Task for the records below: please copy exactly, and only, the lines from the one containing "Image resolution: width=1312" to the last line, both included, leaving out the pictures.

══ DATA TO PROCESS

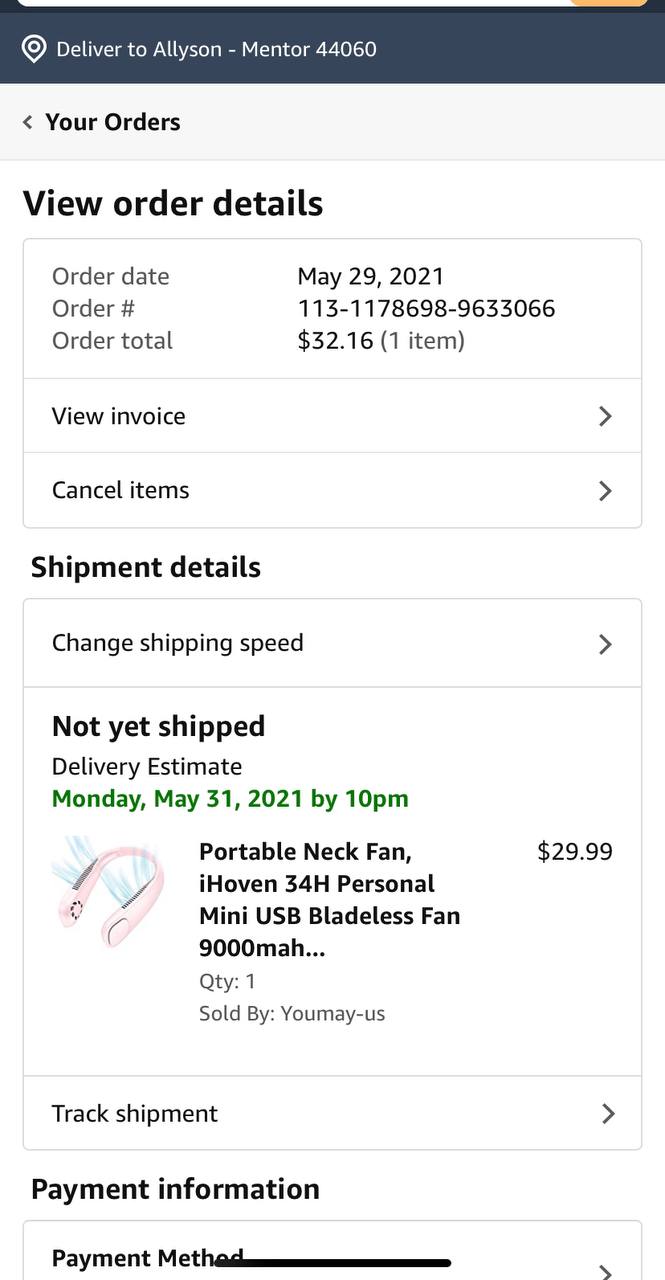Expand the Payment Method row arrow
This screenshot has height=1280, width=665.
(605, 1270)
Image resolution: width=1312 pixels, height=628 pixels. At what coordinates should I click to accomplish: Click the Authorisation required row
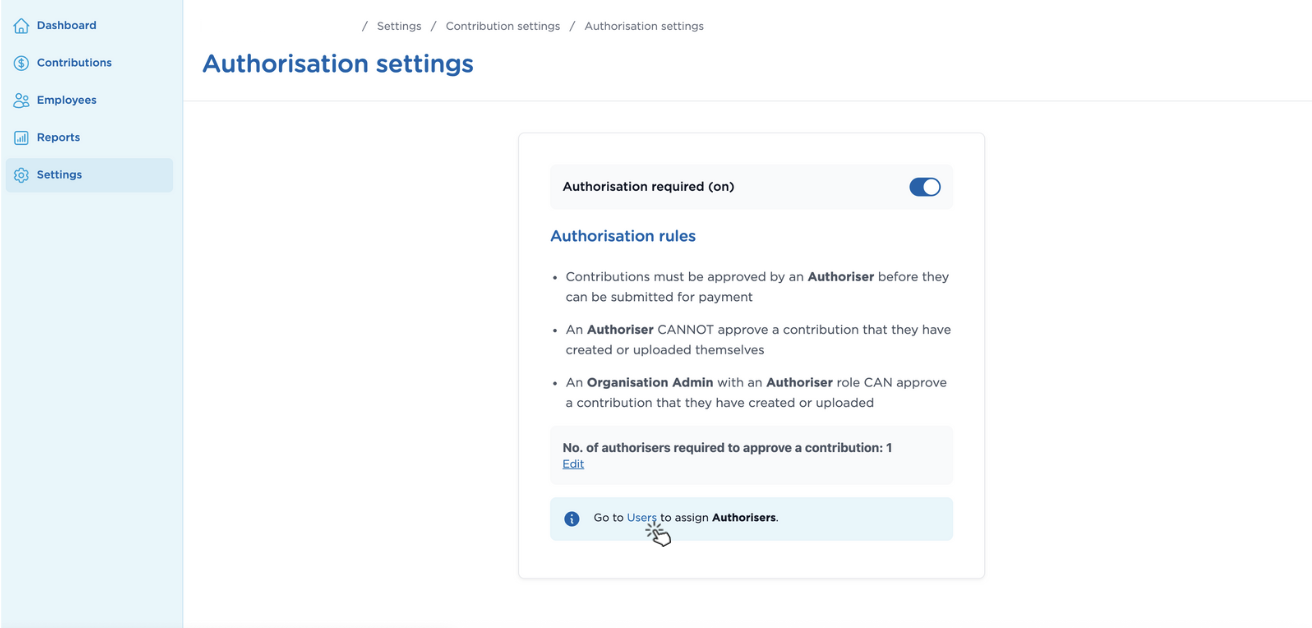(751, 186)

════

▶ [EXERCISE OUTPUT]
Image resolution: width=1312 pixels, height=628 pixels. At what coordinates should I click to accomplish: Click the Authorisation required row
(751, 186)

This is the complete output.